• WHAT THE TASK ASKS
The answer should be a single number: how many lines of the entries below hold the word "tree".

Stored entries:
"""
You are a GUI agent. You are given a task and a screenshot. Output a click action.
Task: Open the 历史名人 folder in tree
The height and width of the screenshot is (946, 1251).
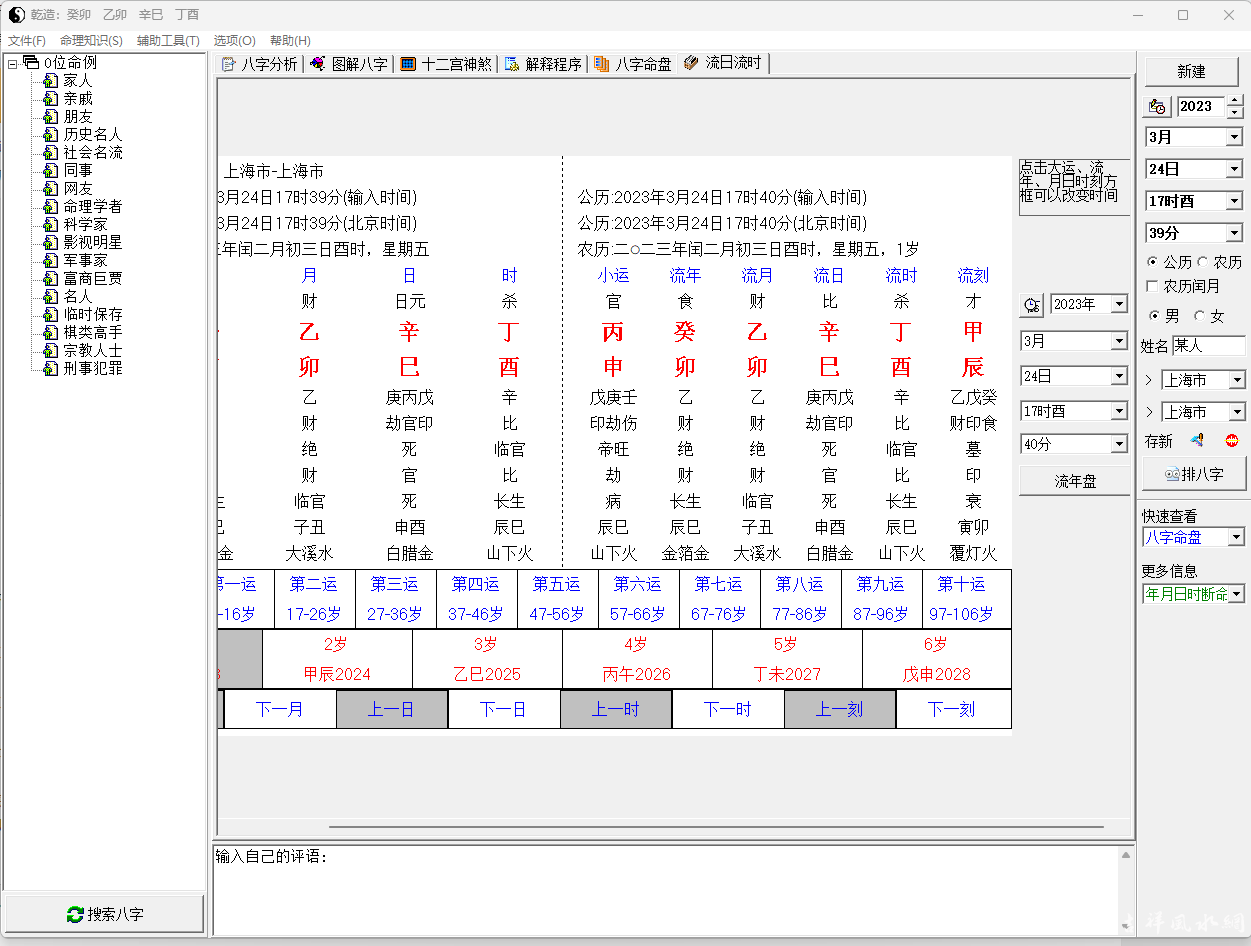coord(92,134)
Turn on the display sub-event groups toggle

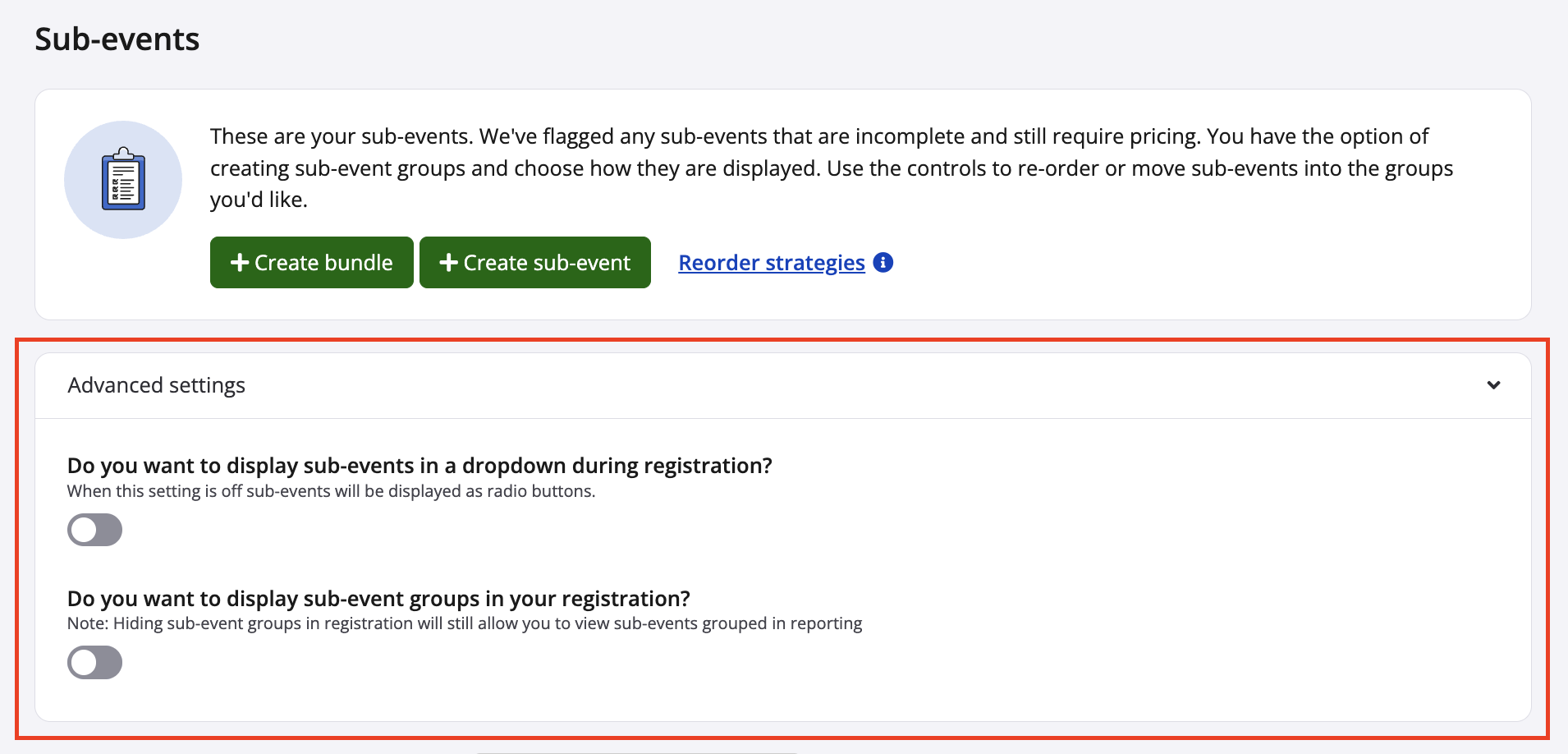tap(95, 663)
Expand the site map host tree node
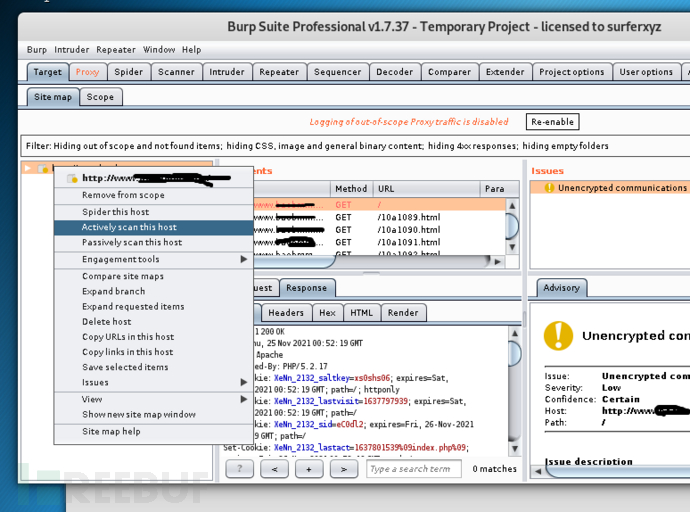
"""
• TASK RESULT
2